Both works here find Copland in similar musical territory to that of his best known work Appalachian Spring. Passages of slow slanting strings are interrupted by explosions of orchestral birdsong, which are quickly hushed to make way for that exquisite interweaving of a few wind instruments which are soon joined by the characteristic strings.
For music composed 60 years ago this sounds surprisingly contemporary. The simplicity of the slow string passages is not so far from that of the `holy minimalism' of Arvo Part, and when the music speeds up it is easy to see how much the likes of John Adams, and other `post minimalists' have taken from its pulsing energy. He also managed to achieve, and made sound natural and effortless, a style that is popular and folk inspired without the folk music of any particular country being recalled. This is music ideal to expressing the coming together of the people of many nations which is the essence of the USA.
Symphony No 3 centres around his 3 minute `Fanfare for the Common Man', which only appears at the start of last movement, much as the hymn tune `simple gifts', now better known as `Lord of the dance' only appears about two thirds of the way through Appalachian Spring. But in both cases everything has been leading up to the moment that the main theme is revealed. In fact the last movement of the symphony is developed along the lines of a conventional first movement. This also appears to be characteristic of Copland. His music is often about building up to the main theme as much as it is about stating and developing it. Here he does both, with three movements of preparation followed by one of development.

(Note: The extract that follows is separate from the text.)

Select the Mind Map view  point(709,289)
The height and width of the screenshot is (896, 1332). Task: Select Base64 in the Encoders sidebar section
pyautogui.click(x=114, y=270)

The music of the Billy the Kid Suite, from the Ballet of the same name, is not so different. There may be snatches of classic `western music', but they are not taken up for long before they are transmuted into elements of Copland's overall style.
These are enjoyable performances with good sound. It is obvious that we are not listening to one of the world's major orchestras, what they lack in richness of tone, and overall sheen, they make up for with a lovely sense of detail, essential to playing Copland's music.